**GIVEN TASK:**
Give the material between the line containing "Open 游戏精选 game selection icon" and the line containing "pyautogui.click(x=209, y=659)", inclusive, as a JSON list of strings with one string per line and blank lines omitted.

**DATA RECORDS:**
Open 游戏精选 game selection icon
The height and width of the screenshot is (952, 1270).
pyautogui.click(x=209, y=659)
==
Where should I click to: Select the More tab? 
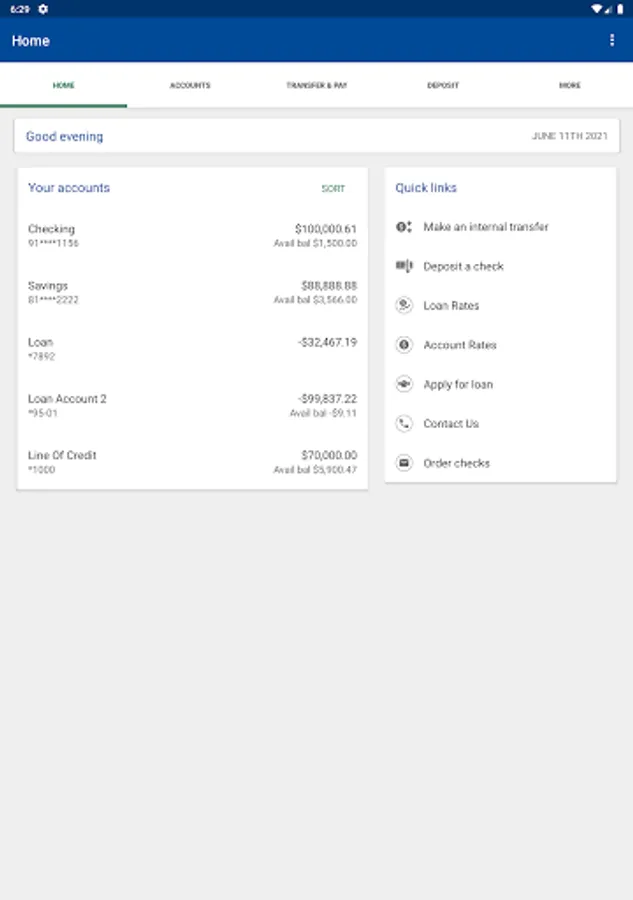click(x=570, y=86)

**SOLUTION TO THIS EXERCISE:**
[
  "Open 游戏精选 game selection icon",
  "The height and width of the screenshot is (952, 1270).",
  "pyautogui.click(x=209, y=659)"
]